HOW TO COMPLETE THIS TASK — Your reply should contain nothing except the lines from the one with "Click the word Robinson in Engineer row" through the end of the listing below, reproduced exactly and stripped of pictures.
......
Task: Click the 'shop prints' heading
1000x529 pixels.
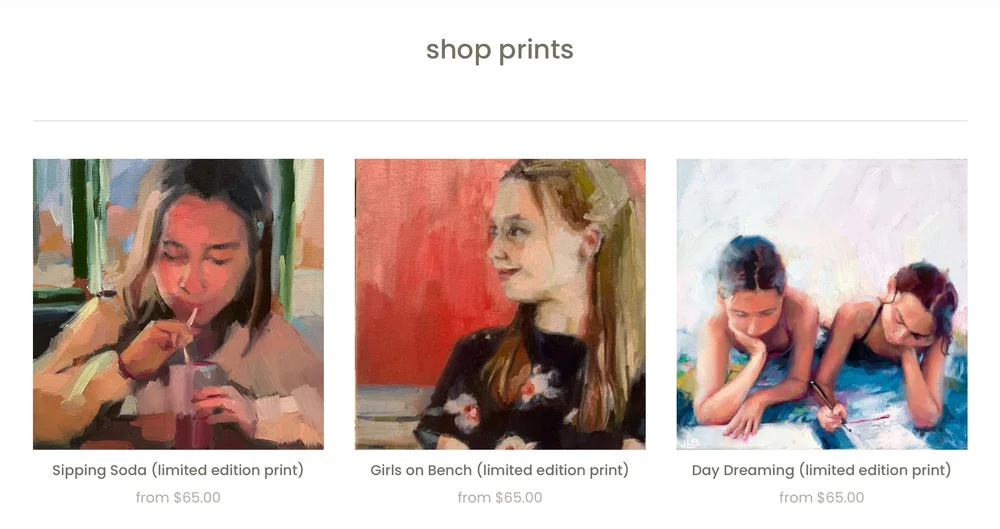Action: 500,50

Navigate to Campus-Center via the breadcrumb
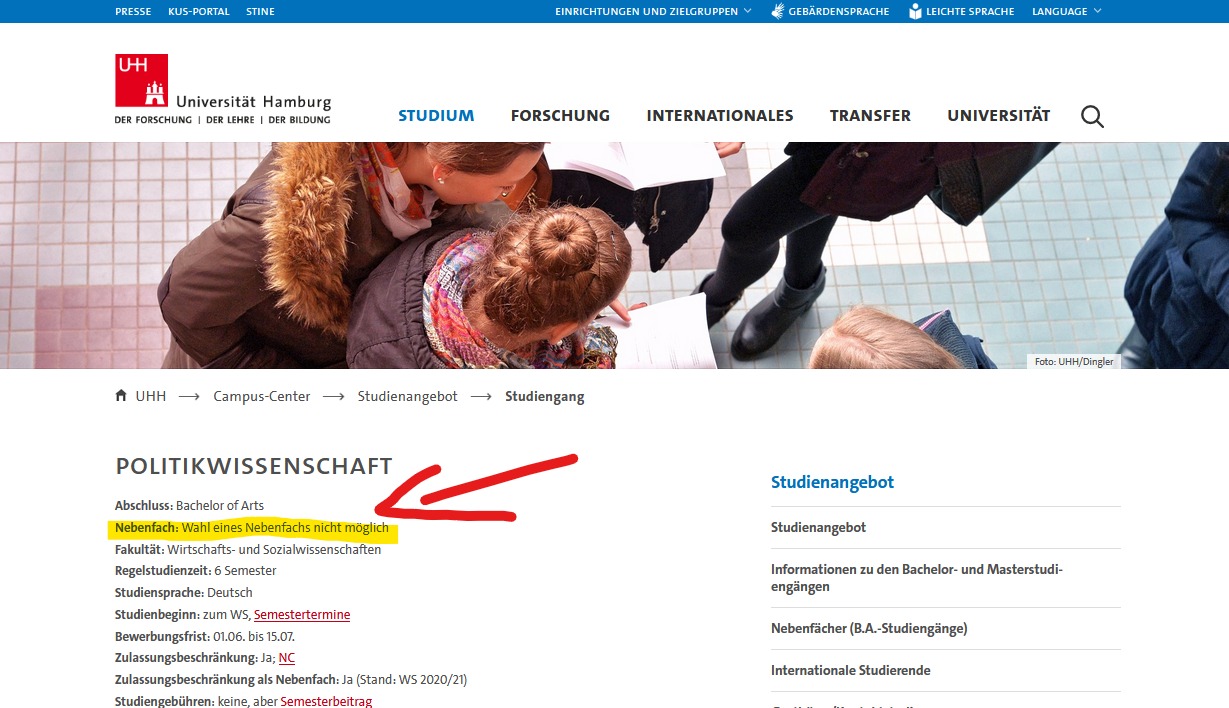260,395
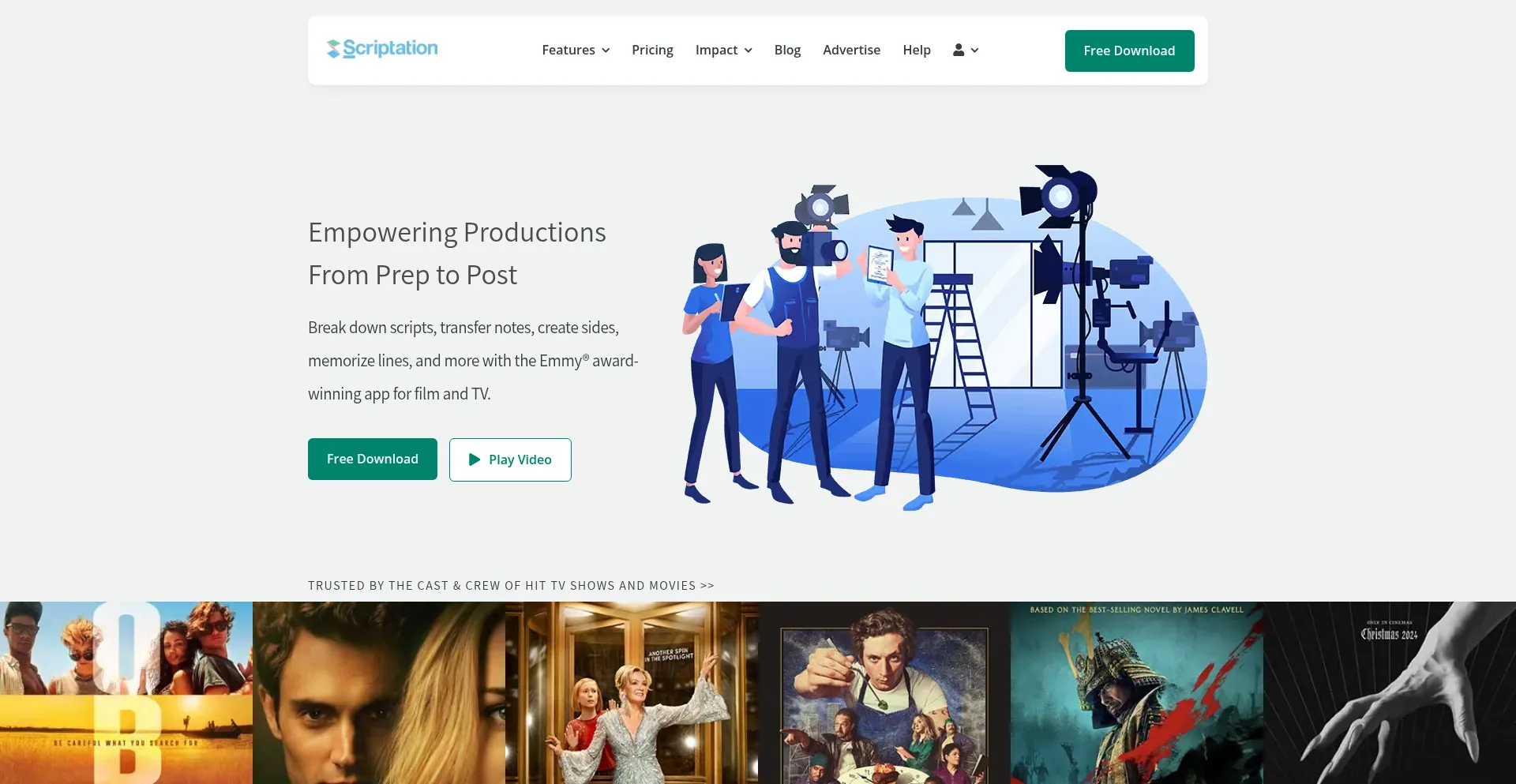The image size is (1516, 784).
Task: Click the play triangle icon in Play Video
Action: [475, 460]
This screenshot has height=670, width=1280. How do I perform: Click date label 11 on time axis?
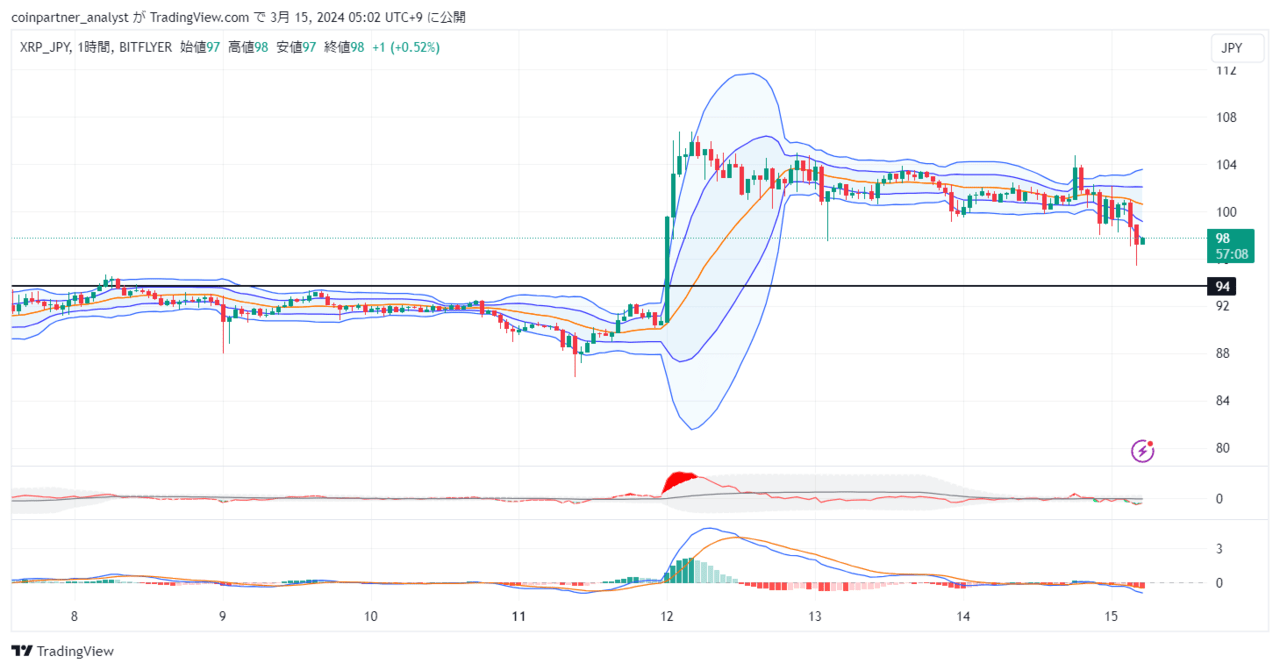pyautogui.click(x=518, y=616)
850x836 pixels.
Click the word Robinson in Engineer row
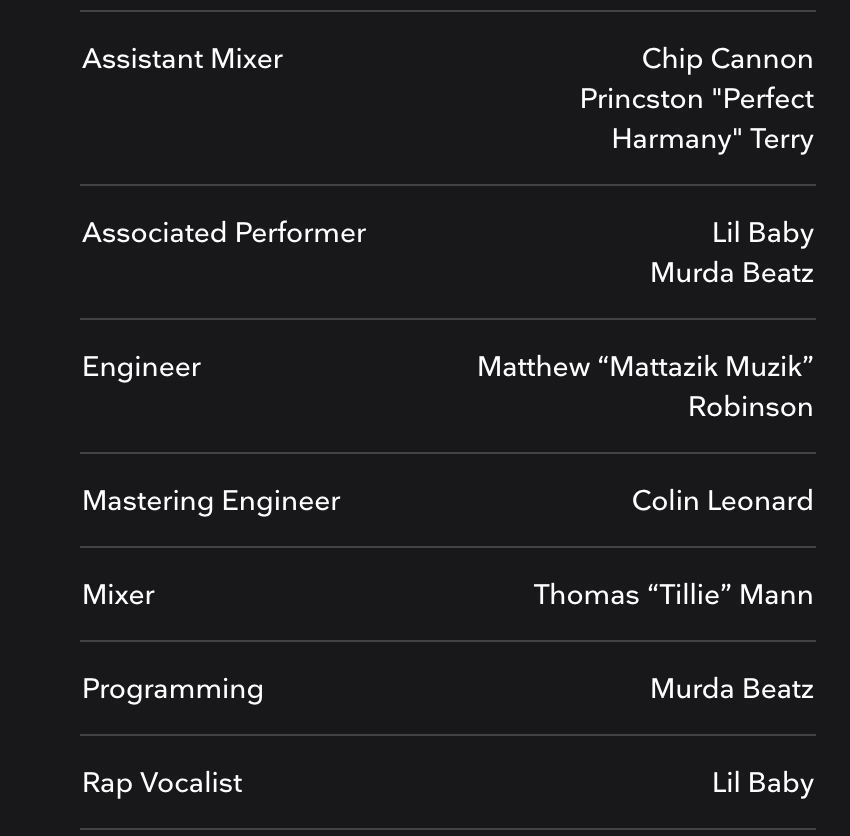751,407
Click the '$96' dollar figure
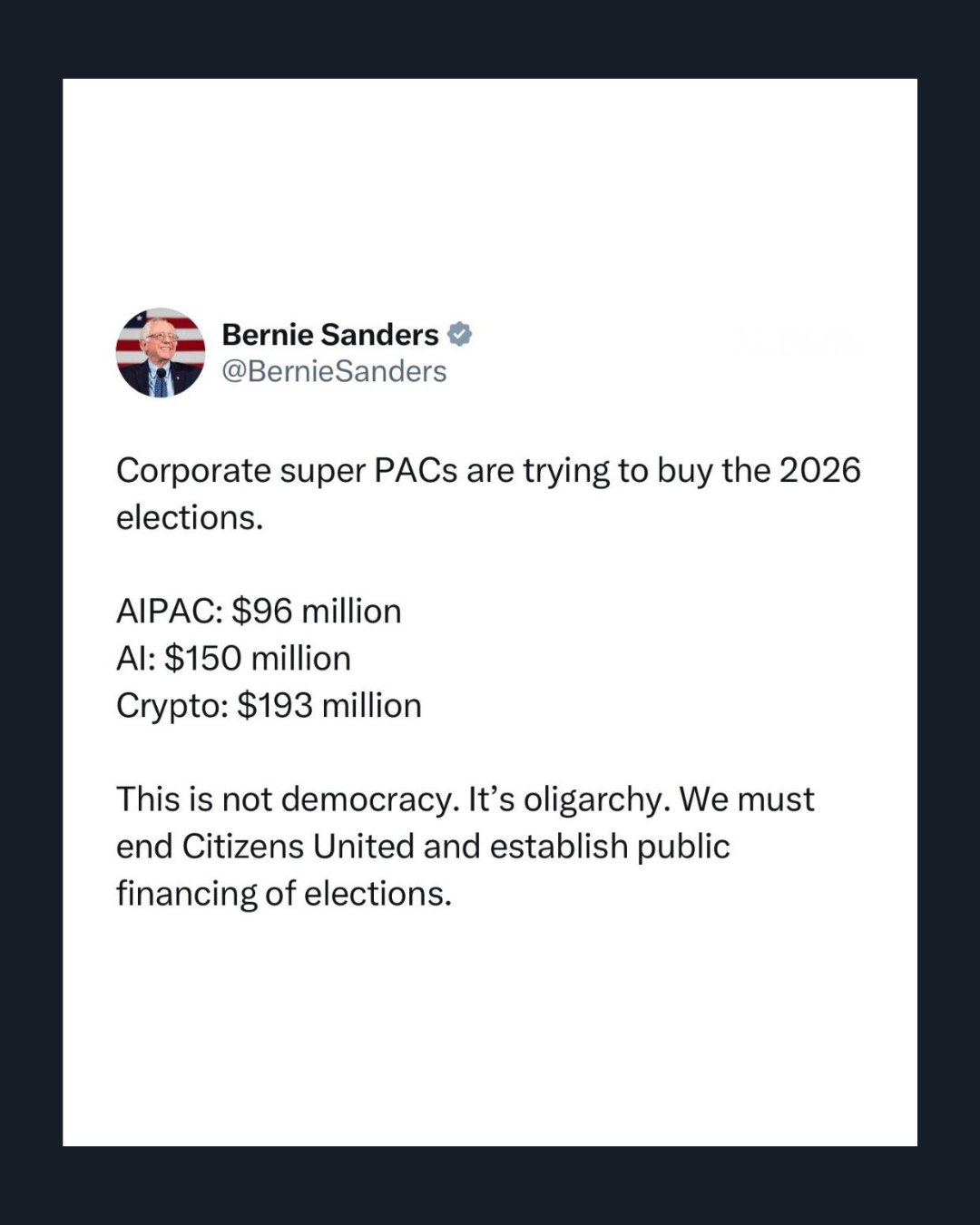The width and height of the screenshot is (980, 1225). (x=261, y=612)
......
TASK SOLUTION —
Click the word Robinson in Engineer row
751,407
Click the '$96' dollar figure
The width and height of the screenshot is (980, 1225). (x=261, y=612)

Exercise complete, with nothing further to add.